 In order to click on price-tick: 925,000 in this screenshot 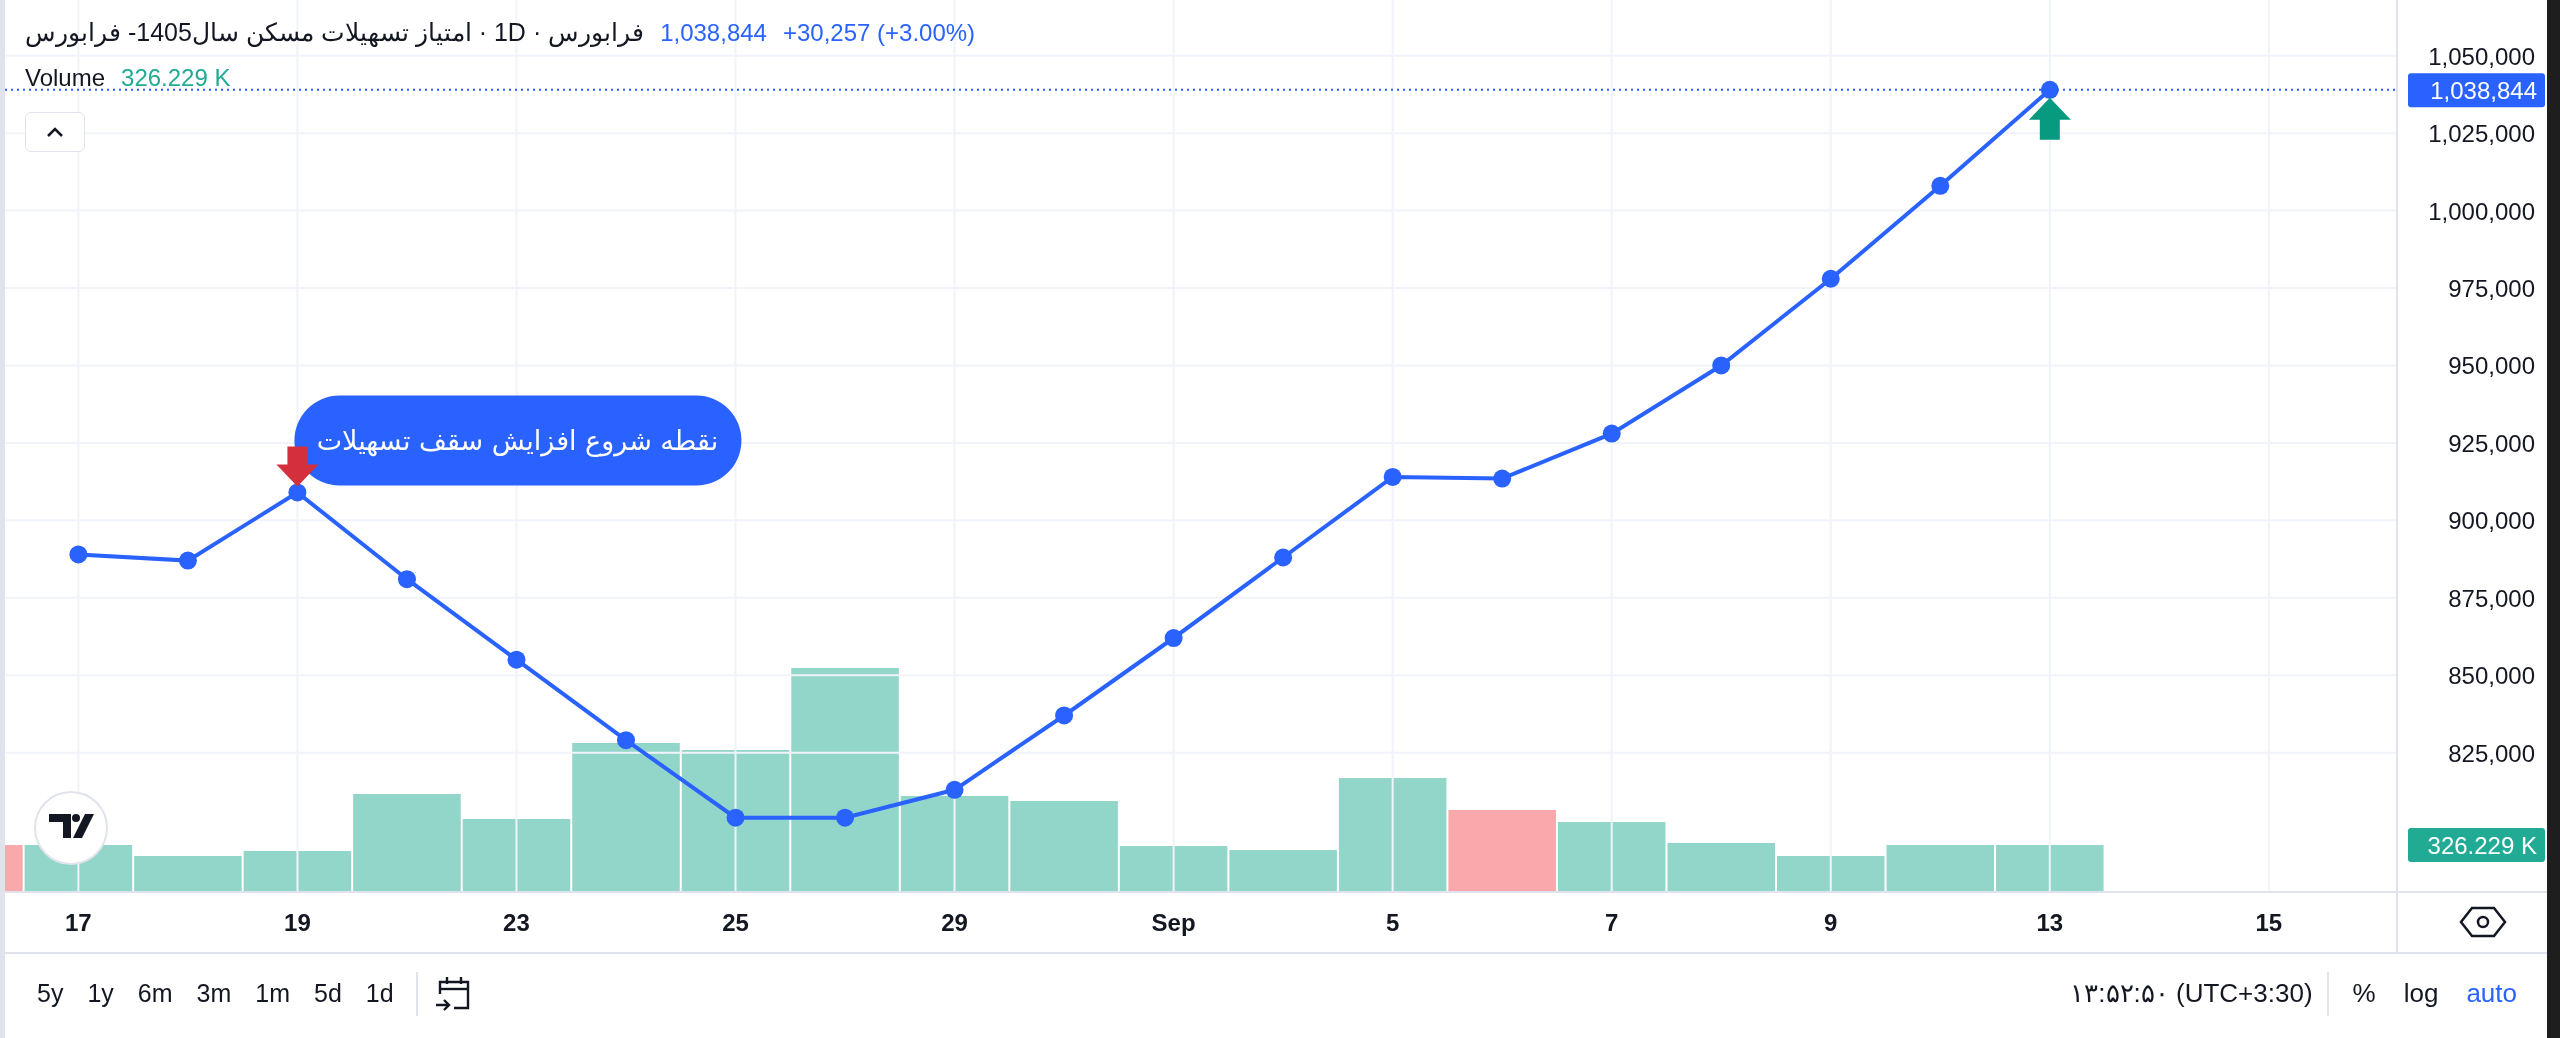, I will do `click(2492, 443)`.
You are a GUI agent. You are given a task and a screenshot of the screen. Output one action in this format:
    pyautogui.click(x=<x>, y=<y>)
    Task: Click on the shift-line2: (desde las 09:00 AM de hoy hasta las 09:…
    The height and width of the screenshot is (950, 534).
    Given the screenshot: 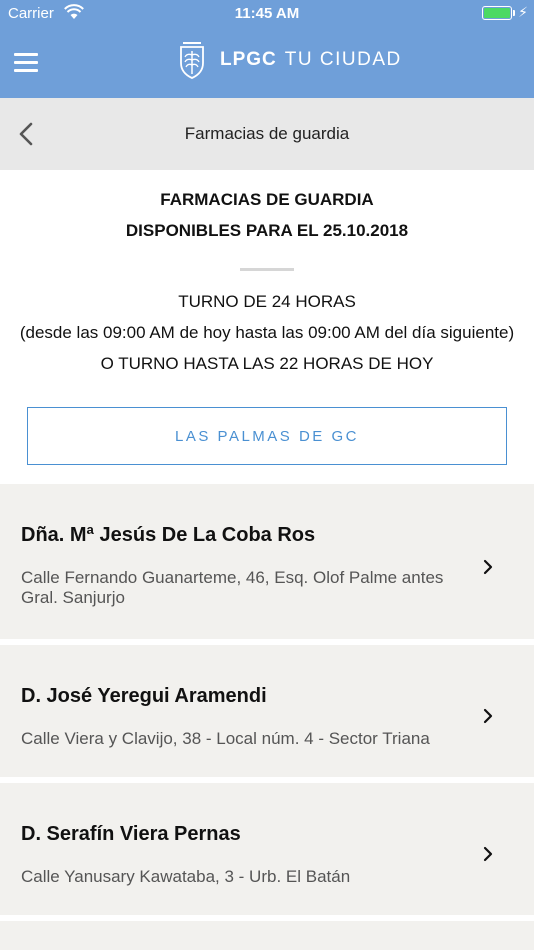 What is the action you would take?
    pyautogui.click(x=267, y=332)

Problem: Copy out the lines of the records from the line containing "You are a GUI" up to and including the line containing "The height and".

Response:
You are a GUI agent. You are given a task and a screenshot of the screen. Output one action in this format:
    pyautogui.click(x=<x>, y=<y>)
    Task: Click on the shift-line2: (desde las 09:00 AM de hoy hasta las 09:…
    The height and width of the screenshot is (950, 534).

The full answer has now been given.